In the downtown jail and at Lerdo Jail, detention officers work four hours of overtime in each pay period to maintain minimum staffing levels required by law.

However, Youngblood said he has begun to clamp down on the serious problem of staff calling in sick when they are able to work.

That forces the department to pay a fill-in worker overtime in addition to paying the "sick" employee.

"We do not want people coming to work when (they're) sick," Youngblood said. But "we don't want you going to the beach when you're sick. We don't want to find you in a bar when you're sick."

Sheriff's sergeants are also looking for ways to cut overtime day-by-day.

Open shifts may not be filled.

"Do we absolutely have to fill a position when it's Sunday afternoon or Monday morning -- when it's our slow time?" Youngblood said.

Kern Medical Center has also chopped its overtime by nearly half -- from an average of 7,518 hours a pay period in the last half of 2008 to an average of 3,920 hours in the first half of 2009.

CEO Paul Hensler said the hospital has worked hard to reduce overtime expenses.

Nursing department schedules that created four hours of overtime for each nurse in each pay period was eliminated.

And he and other top hospital staff now review each employee's overtime usage and look for ways to cut.

Sometimes OT is unavoidable.

"When a nurse calls in sick, and there's no one to cover her on the shift, the nurse before her works a double," Hensler said.

But much of the cost can be controlled.

"I think we can still do better. We'll continue to squeeze un-needed overtime out of the system," he said.

Other departments have been less successful in reducing overtime.

Overtime in the Environmental Health and Roads departments has changed little, though both only clock an average of fewer than 200 hours of overtime a pay period -- a fraction of what other departments produce.

Environmental Health Director Matt Constantine and Roads Commissioner Craig Pope both said their staff get called out for emergencies and that creates unavoidable overtime.

"A lot of it is emergency response -- our haz mat team," Constantine said. "They're on call 24 hours a day."

Fires, unlicensed food vendors during evening hours, drug raids and material spills often trigger the need.

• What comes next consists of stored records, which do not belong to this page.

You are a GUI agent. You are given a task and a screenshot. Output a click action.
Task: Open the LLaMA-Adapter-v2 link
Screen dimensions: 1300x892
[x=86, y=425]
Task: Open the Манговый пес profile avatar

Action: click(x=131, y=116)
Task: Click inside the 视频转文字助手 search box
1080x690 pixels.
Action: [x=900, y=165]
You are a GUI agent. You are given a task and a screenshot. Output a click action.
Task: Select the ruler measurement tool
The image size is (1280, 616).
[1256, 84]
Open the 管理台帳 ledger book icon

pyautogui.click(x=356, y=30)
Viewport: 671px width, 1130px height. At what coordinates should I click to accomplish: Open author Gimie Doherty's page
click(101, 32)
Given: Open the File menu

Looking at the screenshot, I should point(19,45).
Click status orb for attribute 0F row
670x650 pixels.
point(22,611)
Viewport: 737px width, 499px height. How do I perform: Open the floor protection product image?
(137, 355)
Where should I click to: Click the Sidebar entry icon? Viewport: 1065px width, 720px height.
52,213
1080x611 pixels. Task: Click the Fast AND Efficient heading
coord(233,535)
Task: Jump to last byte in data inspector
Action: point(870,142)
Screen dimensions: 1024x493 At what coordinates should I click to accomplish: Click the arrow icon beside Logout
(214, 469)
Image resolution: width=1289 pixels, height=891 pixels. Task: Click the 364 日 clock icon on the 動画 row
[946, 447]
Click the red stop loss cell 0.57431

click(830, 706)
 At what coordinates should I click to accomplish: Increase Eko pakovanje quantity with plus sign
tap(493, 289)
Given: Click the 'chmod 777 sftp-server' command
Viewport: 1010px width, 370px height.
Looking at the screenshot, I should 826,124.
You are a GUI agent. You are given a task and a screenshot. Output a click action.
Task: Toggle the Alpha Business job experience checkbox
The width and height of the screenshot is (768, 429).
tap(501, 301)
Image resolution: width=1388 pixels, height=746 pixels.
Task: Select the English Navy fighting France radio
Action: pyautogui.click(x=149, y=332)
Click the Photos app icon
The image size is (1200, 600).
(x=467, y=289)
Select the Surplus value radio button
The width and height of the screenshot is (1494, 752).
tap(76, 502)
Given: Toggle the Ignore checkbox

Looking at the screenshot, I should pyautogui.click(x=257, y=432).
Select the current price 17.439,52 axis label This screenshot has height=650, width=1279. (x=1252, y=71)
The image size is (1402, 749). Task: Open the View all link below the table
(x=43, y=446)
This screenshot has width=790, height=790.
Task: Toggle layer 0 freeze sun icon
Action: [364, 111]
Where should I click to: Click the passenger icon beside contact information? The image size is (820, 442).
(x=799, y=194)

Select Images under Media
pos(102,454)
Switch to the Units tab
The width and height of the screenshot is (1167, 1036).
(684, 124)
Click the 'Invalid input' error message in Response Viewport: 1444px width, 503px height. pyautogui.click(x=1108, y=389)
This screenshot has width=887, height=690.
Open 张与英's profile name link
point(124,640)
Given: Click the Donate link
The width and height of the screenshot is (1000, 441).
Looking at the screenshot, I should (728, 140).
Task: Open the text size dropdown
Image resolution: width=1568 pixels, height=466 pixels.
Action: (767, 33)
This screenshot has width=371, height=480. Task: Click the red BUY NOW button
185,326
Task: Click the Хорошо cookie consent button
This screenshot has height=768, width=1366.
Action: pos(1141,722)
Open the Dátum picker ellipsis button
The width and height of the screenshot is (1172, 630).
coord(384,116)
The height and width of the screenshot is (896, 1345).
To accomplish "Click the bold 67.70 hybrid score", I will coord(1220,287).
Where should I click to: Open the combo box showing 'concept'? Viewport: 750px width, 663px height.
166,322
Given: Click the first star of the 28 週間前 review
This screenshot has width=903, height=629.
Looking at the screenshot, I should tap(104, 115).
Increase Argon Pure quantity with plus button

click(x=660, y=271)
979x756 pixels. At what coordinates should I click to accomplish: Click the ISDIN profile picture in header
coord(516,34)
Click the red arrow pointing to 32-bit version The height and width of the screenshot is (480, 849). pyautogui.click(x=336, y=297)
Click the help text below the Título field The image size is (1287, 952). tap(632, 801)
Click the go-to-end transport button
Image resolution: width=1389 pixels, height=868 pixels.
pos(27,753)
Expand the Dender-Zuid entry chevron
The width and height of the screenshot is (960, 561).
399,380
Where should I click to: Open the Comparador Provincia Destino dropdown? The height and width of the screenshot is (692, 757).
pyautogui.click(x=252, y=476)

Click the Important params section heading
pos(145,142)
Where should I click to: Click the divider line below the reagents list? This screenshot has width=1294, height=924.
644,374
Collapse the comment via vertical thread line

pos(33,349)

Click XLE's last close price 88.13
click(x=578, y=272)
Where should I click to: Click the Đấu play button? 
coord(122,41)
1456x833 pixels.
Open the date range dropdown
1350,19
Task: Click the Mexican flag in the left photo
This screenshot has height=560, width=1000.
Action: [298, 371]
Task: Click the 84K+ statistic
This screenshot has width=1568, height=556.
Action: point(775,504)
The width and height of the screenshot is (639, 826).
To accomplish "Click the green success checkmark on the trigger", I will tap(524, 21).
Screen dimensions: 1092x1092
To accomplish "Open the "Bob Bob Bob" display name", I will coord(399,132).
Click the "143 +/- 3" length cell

The Department of Human Services has reduced its average use of overtime a respectable 24 percent between the last half of 2008 and the first half of 2009 -- from 2,919 hours per pay period to 2,216 per pay period.

But the cuts are not as big as those other departments have achieved.

Department Director Pat Cheadle said the layoffs and unemployment have sent waves of new clients into department offices seeking food stamps, CalWORKS and other financial assistance even as her staff has taken a sharp cut.

"Our workload has gone up 30 percent while we have had less staff," Cheadle said.

Much of the overtime is unavoidable, she said, but the department is struggling to control the cost by reviewing the overtime before it is worked.

That review is done by her and her executive staff and workers must log the jobs they complete on overtime.

"Our goal next year is to reduce (overtime) by another 15 percent," Cheadle said.